(Dataset entries)
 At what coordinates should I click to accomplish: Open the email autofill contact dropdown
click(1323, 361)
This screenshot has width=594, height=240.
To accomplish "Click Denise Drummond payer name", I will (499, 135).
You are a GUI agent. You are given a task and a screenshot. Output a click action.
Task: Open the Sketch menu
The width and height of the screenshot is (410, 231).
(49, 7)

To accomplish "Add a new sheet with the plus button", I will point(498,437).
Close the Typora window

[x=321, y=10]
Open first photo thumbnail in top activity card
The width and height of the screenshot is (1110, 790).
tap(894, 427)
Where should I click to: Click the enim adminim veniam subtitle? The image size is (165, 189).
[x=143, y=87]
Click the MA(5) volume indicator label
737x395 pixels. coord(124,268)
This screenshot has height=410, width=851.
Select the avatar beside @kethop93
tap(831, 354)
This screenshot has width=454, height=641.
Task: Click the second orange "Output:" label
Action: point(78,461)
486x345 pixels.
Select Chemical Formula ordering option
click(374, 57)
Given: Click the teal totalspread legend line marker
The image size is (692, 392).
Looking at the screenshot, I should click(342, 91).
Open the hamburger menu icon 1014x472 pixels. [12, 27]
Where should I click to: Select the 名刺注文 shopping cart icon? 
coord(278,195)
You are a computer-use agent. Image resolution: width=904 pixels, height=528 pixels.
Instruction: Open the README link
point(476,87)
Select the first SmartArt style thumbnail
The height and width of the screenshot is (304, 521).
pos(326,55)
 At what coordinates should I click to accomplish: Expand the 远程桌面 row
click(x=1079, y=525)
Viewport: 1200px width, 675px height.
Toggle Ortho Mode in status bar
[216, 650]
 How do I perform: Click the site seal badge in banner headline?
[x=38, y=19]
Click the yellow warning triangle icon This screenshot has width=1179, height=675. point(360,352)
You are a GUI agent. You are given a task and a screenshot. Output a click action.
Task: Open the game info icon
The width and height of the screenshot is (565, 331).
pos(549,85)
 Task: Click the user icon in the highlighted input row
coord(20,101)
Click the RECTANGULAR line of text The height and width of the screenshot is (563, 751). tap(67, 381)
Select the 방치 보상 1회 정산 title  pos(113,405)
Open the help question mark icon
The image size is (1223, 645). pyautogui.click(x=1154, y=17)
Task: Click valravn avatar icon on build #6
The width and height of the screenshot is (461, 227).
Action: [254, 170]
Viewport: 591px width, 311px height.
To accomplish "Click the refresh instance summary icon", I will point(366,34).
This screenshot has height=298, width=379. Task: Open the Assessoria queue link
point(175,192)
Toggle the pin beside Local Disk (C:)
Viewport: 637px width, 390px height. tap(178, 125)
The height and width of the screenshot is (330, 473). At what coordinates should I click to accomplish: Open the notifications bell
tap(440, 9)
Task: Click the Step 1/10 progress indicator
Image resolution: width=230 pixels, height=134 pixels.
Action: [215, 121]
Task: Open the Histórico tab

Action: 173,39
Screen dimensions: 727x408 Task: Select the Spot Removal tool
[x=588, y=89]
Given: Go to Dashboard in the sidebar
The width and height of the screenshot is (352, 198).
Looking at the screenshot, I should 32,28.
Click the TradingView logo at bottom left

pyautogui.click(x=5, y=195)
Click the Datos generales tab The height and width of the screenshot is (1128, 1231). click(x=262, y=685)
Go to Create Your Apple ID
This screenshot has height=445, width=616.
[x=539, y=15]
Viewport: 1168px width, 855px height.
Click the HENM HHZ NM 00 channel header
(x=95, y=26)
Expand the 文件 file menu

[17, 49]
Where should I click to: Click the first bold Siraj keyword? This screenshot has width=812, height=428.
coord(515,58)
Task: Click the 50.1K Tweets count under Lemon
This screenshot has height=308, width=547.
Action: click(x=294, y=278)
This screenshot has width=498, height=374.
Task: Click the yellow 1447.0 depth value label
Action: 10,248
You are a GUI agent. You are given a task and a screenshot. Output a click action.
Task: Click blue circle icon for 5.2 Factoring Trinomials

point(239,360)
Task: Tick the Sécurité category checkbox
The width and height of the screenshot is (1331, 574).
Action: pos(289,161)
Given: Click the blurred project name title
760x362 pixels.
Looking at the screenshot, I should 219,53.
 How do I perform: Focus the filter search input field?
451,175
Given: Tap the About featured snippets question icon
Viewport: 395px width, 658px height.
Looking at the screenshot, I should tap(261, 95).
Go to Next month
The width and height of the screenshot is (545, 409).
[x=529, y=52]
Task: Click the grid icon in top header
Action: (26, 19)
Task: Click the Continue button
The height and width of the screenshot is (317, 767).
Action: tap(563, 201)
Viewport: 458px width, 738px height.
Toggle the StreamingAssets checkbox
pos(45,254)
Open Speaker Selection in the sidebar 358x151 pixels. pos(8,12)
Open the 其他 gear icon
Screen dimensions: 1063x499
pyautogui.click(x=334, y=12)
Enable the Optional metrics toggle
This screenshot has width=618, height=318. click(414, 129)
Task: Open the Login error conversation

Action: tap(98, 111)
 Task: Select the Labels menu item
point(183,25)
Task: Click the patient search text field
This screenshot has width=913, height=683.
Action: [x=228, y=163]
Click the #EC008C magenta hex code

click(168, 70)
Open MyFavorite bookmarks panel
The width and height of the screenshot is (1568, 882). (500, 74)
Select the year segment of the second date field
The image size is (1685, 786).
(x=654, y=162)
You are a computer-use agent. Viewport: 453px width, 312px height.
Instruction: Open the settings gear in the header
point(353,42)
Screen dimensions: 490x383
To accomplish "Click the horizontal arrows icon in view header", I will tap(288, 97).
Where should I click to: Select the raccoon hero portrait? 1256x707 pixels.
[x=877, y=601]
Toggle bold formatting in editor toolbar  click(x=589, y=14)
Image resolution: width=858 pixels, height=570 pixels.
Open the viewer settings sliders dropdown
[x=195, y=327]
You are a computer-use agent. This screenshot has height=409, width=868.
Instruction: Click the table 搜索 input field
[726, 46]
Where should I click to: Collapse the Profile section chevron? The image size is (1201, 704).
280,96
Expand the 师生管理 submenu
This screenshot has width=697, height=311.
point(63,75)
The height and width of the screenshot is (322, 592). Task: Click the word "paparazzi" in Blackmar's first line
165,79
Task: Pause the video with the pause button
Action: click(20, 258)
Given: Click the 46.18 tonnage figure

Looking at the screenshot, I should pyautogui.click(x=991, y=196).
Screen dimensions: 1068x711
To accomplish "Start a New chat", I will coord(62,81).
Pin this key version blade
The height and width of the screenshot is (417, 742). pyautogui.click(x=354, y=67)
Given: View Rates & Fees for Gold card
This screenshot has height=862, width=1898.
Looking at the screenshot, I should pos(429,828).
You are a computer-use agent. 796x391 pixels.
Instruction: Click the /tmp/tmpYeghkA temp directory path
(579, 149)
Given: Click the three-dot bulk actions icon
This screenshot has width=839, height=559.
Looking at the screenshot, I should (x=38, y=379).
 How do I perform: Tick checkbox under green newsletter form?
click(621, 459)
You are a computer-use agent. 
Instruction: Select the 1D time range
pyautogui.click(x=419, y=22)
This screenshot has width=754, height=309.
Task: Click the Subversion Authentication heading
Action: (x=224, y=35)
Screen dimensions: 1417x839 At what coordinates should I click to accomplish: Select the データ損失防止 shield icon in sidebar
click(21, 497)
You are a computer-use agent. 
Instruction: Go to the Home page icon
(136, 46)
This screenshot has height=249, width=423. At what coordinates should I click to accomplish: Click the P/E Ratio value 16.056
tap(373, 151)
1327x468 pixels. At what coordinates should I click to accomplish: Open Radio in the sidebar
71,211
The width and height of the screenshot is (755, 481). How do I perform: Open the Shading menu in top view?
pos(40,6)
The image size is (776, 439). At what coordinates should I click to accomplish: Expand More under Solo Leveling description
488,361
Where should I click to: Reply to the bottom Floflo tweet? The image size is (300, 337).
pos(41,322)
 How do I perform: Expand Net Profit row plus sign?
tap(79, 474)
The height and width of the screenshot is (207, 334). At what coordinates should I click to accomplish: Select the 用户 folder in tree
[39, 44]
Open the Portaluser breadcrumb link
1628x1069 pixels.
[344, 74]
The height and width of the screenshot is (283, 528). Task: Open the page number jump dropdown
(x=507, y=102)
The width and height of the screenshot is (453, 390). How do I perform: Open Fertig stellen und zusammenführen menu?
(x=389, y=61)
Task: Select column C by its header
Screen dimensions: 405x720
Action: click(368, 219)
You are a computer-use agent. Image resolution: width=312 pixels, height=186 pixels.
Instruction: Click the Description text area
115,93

Action item>
Which lines of the records above contain the word "will"? Copy each of them.

Solution>
To accomplish "Click Denise Drummond payer name", I will (499, 135).
To accomplish "Add a new sheet with the plus button", I will point(498,437).
To accomplish "Click the refresh instance summary icon", I will point(366,34).
To accomplish "Click the horizontal arrows icon in view header", I will tap(288, 97).
To accomplish "Start a New chat", I will coord(62,81).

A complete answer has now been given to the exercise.